Peter M.: ‘I was short NTMD like you but covered at a loss when it broke above 23. Now I am long it. Can’t beat them, join them. I will ride it till before the conference call on July 15th. Eventually I would like to short this baby again. How about your short? Are you gonna ride it till NTMD comes home to roost?’
☞ Peter and I have a different strategy. I like to buy undervalued stocks and short overvalued ones. It’s boring, but the odds in the long run are pretty good – or they would be, anyway, if I could reliably identify over- and undervalued stocks. NTMD, which I believe is overvalued, closed last night at $21.86, so Peter took a loss when it went up and now has a small paper loss, as it’s gone down. This may impel him to take that loss as well and go short again. It’s called ‘getting whipsawed.’ I have no idea what will go on during the conference call. (I didn’t know there was a conference call.) I assume the company will be brimming with optimism. But I expect the analysts on the call may ask pointed questions. E.g., why will patients and insurance companies pay six or seven times the price for a pill whose two components are readily available separately for a tiny fraction of the cost? And how will you make money on the many patients to whom you’ve pledged to give the pill free?

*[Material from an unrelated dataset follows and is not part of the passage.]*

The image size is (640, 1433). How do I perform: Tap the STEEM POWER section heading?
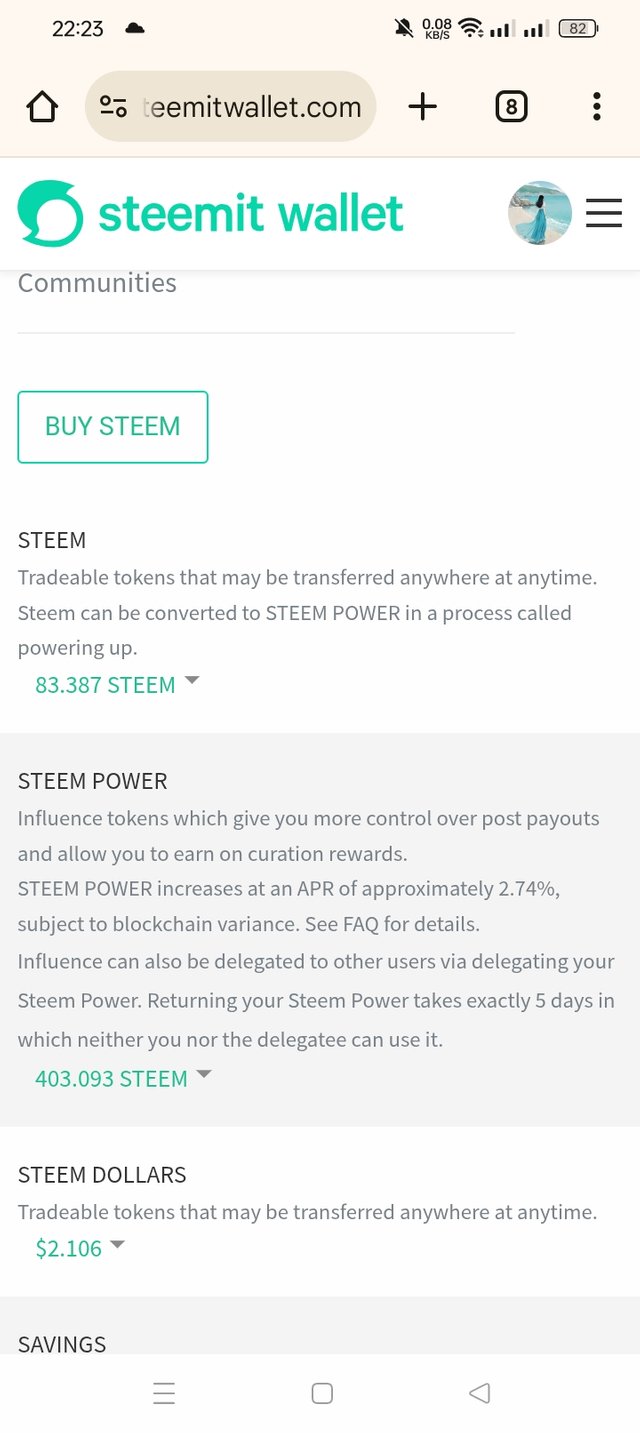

Mark L: ‘The recent postings about the real estate bubble got me to thinking about getting a second mortgage. I bought my first house, in Northern California, just over a year ago, thinking I must be buying at the top of the market, but lo and behold the house has appreciated about 25% – slightly more than my 20% down payment (which was a huge chunk of my savings, and still is). We got a 30-year fixed mortgage at 5.5%, which is a great loan, and I don’t want to mess with it. I’ve been wondering for a while how to hedge against (what I think is) an inevitable drop in real estate values and thought of a second mortgage. I can pull out my entire down payment, plus a little extra, at a 7% interest rate (the lender on the second will allow us to borrow up to 90% loan-to-value), which would give me a “blended” rate on the two loans below 6%. If you had told me last year that I could finance 100% of my house at under 6%, I would have jumped at the chance. So shouldn’t I do it now? I should hasten to add that I have no intention of buying a boat with the proceeds! It would just be nice to have a liquid cushion instead of most of my savings tied up in the house. I figure I could invest 1/3 of the proceeds in short term treasuries, 1/3 in a domestic equity index fund, and 1/3 in an international index fund. Simple, inexpensive, and much more diversified than having all that money in one thing (the house). Obviously I’m paying a premium for the liquidity, and it’s another sizable (though partially tax deductible) payment we’ll have to make every month, but if short term rates keep climbing, even a 7% loan may look very cheap in a few years. Any thoughts?’
☞ I’d consider setting up a home equity loan that allows you to borrow against the value of the house, should you really need to. But would I actually borrow money at 7% today? Being a conservative type – no.
You’ll lose money on the Treasuries, and what if the stocks drop instead of rise? Eventually, they would likely come back; but might you be too scared at that point and sell out at a loss? (See: Whipsawed, above.)
Why not take the payments you’d make on the second mortgage and just put THAT straight into the index funds each month? (Or build a rainy day fund with it first if you prefer.)
Vive la France!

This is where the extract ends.